Baby Danced the Polka by Karen Beaumont

Baby Danced the Polka by Karen Beaumont, illustrated by Jennifer Plecas

Rating: 5 polka-dancing stars!

This is an old favorite of ours, one that beloved Grammy found some years ago.  It's the only book that we have that gives a nod to our Polish ancestry, something that lingers in my sister and I though our last names no longer have a confusing jumble of consonants that somehow sound like "check" or end in "ski."  But, to be honest, it's only a tiny nod, just a good excuse to get this book for anyone and everyone who has a little bit of polka-dancing in their past.

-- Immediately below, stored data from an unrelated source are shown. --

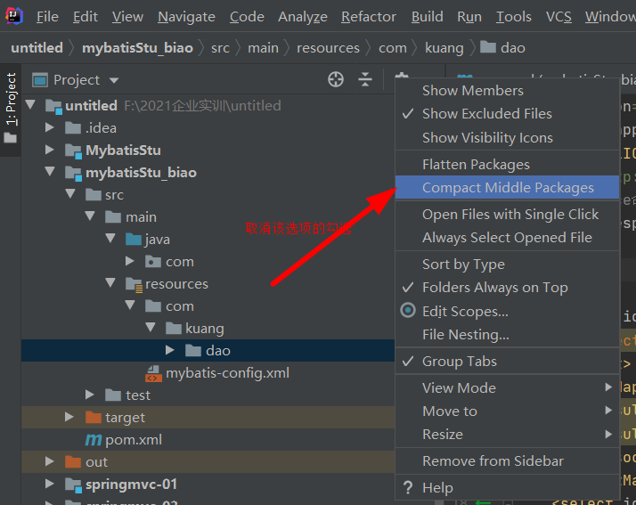The height and width of the screenshot is (505, 636).
Task: Click the orange target folder icon
Action: point(93,418)
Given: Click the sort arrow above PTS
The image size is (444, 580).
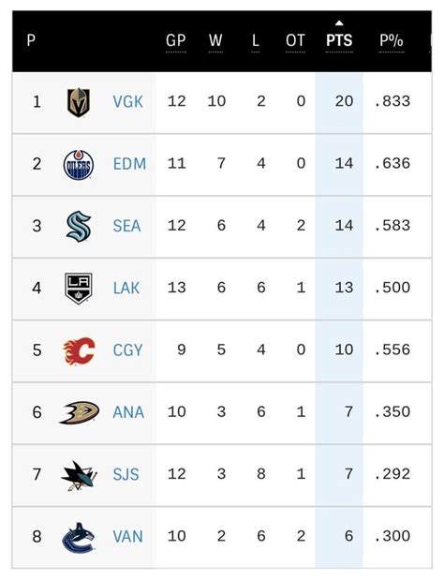Looking at the screenshot, I should [339, 23].
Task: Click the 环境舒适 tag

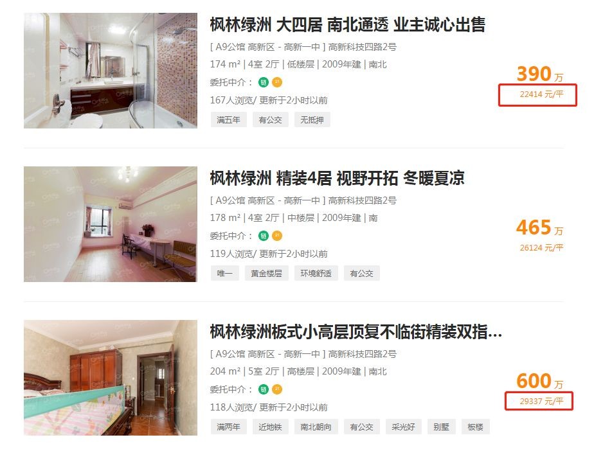Action: pyautogui.click(x=316, y=274)
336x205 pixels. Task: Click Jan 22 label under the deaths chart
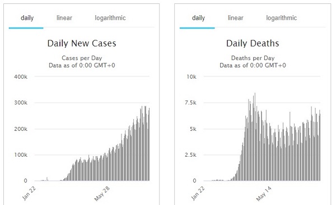pos(198,194)
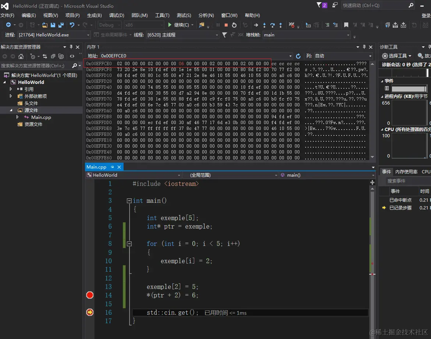Open the 调试(D) menu
Image resolution: width=431 pixels, height=339 pixels.
click(x=116, y=15)
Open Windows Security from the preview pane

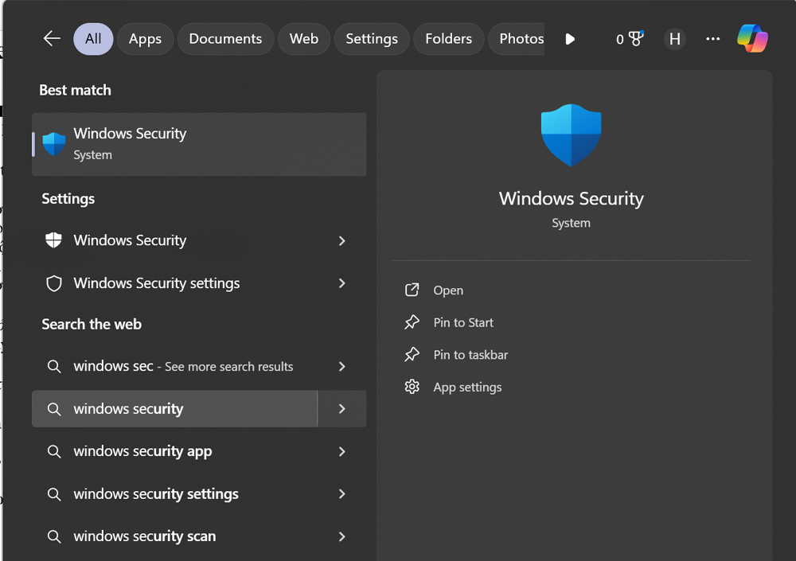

Karen Beaumont is at her best with this swinging poem about a baby who just won't go to bed.  His Ma and Pa keep on putting him to bed and get right to work on some chores around the house like fixing the chow, washing wigs (?!  hey, it rhymes with pig), starching long johns, hauling water and other stuff we don't do anymore but is fun to think about doing.  Except the wig thing.  Ok, and maybe the long johns, too.  But then the baby comes barreling out of his bedroom doing a different dance with a different animal, obviously not sleeping!  First, he polkas with the polka-dotted pig.  Then he boogie-woogies with the frisky little goat, then he cha-chas with the chocolate-colored cow.  You get the idea.

One of our favorite parts when we're reading aloud is opening the flap that shows the polka-ing or cha-cha-ing or boogie-woogie-ing baby and animal, with the last word (the animal) written under the flap.  Lorelei yells it out in her biggest outside voice.  And Ben says "EH!" his favorite word for most everything.  It makes me laugh, and it makes them laugh, and that makes this a great, great book. 

Lorelei ripped the last two pages of the book when she was a baby, and the words are missing.  So when the kids get Daddy to read it, he has to yell from the other room: "What's the last verse?"  And I shout out the words because they are etched in my memory.  For months we'd recite this walking to the mailbox and back, even though we left the book at home.  I am willing to bet that I'll be able to recite it in twenty years, too!